Stored items from a collection:
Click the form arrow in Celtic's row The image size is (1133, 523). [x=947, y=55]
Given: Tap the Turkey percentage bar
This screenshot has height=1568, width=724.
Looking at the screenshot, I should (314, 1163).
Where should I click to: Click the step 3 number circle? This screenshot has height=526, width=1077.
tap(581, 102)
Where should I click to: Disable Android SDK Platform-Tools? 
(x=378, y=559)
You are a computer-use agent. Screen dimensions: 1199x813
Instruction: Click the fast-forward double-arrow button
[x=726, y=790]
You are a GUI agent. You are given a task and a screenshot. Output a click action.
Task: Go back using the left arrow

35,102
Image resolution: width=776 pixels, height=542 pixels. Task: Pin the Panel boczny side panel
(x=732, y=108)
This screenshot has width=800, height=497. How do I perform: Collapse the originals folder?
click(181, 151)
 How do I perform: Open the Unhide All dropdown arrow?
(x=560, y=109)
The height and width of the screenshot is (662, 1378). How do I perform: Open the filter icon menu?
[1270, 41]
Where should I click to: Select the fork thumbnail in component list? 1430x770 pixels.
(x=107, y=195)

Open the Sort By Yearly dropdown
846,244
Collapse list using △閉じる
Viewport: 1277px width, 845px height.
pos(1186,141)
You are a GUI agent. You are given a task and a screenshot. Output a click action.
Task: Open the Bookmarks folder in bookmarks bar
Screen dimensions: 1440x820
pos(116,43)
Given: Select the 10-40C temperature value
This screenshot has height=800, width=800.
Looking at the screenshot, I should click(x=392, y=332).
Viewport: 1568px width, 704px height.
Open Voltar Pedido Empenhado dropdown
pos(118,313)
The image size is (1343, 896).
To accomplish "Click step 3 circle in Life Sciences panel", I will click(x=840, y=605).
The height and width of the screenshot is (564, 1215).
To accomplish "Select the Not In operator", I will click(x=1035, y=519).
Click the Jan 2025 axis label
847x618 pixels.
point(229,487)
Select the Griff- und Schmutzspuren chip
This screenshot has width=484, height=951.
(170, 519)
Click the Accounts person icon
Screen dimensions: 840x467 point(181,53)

Requirement:
Restate the whole of the data exactly.

Output below:
Click the form arrow in Celtic's row The image size is (1133, 523). [x=947, y=55]
Given: Tap the Turkey percentage bar
This screenshot has height=1568, width=724.
Looking at the screenshot, I should (314, 1163).
Where should I click to: Click the step 3 number circle? This screenshot has height=526, width=1077.
tap(581, 102)
Where should I click to: Disable Android SDK Platform-Tools? 
(x=378, y=559)
You are a computer-use agent. Screen dimensions: 1199x813
Instruction: Click the fast-forward double-arrow button
[x=726, y=790]
You are a GUI agent. You are given a task and a screenshot. Output a click action.
Task: Go back using the left arrow

35,102
Image resolution: width=776 pixels, height=542 pixels. Task: Pin the Panel boczny side panel
(x=732, y=108)
This screenshot has width=800, height=497. How do I perform: Collapse the originals folder?
click(181, 151)
 How do I perform: Open the Unhide All dropdown arrow?
(x=560, y=109)
The height and width of the screenshot is (662, 1378). How do I perform: Open the filter icon menu?
[1270, 41]
Where should I click to: Select the fork thumbnail in component list? 1430x770 pixels.
(x=107, y=195)

Open the Sort By Yearly dropdown
846,244
Collapse list using △閉じる
Viewport: 1277px width, 845px height.
pos(1186,141)
You are a GUI agent. You are given a task and a screenshot. Output a click action.
Task: Open the Bookmarks folder in bookmarks bar
Screen dimensions: 1440x820
pos(116,43)
Given: Select the 10-40C temperature value
This screenshot has height=800, width=800.
Looking at the screenshot, I should click(x=392, y=332).
Viewport: 1568px width, 704px height.
Open Voltar Pedido Empenhado dropdown
pos(118,313)
The image size is (1343, 896).
To accomplish "Click step 3 circle in Life Sciences panel", I will click(x=840, y=605).
The height and width of the screenshot is (564, 1215).
To accomplish "Select the Not In operator", I will click(x=1035, y=519).
Click the Jan 2025 axis label
847x618 pixels.
point(229,487)
Select the Griff- und Schmutzspuren chip
This screenshot has width=484, height=951.
(170, 519)
Click the Accounts person icon
Screen dimensions: 840x467 point(181,53)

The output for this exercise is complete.